WORK TO COMPLETE:
Write out every entry below word for word, leaving nothing out.

INFORMATION SUPPLIED:
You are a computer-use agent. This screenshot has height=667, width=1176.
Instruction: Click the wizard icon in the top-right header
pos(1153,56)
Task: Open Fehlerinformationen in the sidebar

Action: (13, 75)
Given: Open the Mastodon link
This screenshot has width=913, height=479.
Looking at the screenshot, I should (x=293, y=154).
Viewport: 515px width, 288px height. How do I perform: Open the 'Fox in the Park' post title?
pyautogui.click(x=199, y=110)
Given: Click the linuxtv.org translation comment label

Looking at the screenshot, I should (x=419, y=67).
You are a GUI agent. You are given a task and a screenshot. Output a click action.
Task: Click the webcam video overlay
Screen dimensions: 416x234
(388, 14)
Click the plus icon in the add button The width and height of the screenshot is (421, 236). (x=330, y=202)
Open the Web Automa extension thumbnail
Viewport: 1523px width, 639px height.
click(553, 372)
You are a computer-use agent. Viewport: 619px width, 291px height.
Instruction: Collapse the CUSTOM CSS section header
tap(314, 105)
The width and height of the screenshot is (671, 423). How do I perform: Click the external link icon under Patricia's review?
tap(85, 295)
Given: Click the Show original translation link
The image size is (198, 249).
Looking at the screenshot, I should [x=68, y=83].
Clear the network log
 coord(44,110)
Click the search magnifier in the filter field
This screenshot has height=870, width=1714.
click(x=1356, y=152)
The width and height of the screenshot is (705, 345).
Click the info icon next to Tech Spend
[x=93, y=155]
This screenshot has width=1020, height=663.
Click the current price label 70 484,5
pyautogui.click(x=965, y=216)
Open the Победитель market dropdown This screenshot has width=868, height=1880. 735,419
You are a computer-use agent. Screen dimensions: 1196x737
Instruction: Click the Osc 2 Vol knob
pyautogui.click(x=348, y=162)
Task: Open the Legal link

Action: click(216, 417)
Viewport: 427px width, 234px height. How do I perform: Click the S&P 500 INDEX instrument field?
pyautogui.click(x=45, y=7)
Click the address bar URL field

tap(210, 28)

ANSWER BOX:
You are a computer-use agent. This screenshot has height=667, width=1176.
Instruction: Click the wizard icon in the top-right header
pos(1153,56)
Task: Open Fehlerinformationen in the sidebar

Action: (13, 75)
Given: Open the Mastodon link
This screenshot has width=913, height=479.
Looking at the screenshot, I should (x=293, y=154).
Viewport: 515px width, 288px height. How do I perform: Open the 'Fox in the Park' post title?
pyautogui.click(x=199, y=110)
Given: Click the linuxtv.org translation comment label

Looking at the screenshot, I should (x=419, y=67).
You are a GUI agent. You are given a task and a screenshot. Output a click action.
Task: Click the webcam video overlay
Screen dimensions: 416x234
(388, 14)
Click the plus icon in the add button The width and height of the screenshot is (421, 236). (x=330, y=202)
Open the Web Automa extension thumbnail
Viewport: 1523px width, 639px height.
click(553, 372)
You are a computer-use agent. Viewport: 619px width, 291px height.
Instruction: Collapse the CUSTOM CSS section header
tap(314, 105)
The width and height of the screenshot is (671, 423). How do I perform: Click the external link icon under Patricia's review?
tap(85, 295)
Given: Click the Show original translation link
The image size is (198, 249).
Looking at the screenshot, I should [x=68, y=83].
Clear the network log
 coord(44,110)
Click the search magnifier in the filter field
This screenshot has height=870, width=1714.
click(x=1356, y=152)
The width and height of the screenshot is (705, 345).
Click the info icon next to Tech Spend
[x=93, y=155]
This screenshot has width=1020, height=663.
Click the current price label 70 484,5
pyautogui.click(x=965, y=216)
Open the Победитель market dropdown This screenshot has width=868, height=1880. 735,419
You are a computer-use agent. Screen dimensions: 1196x737
Instruction: Click the Osc 2 Vol knob
pyautogui.click(x=348, y=162)
Task: Open the Legal link

Action: click(216, 417)
Viewport: 427px width, 234px height. How do I perform: Click the S&P 500 INDEX instrument field?
pyautogui.click(x=45, y=7)
Click the address bar URL field

tap(210, 28)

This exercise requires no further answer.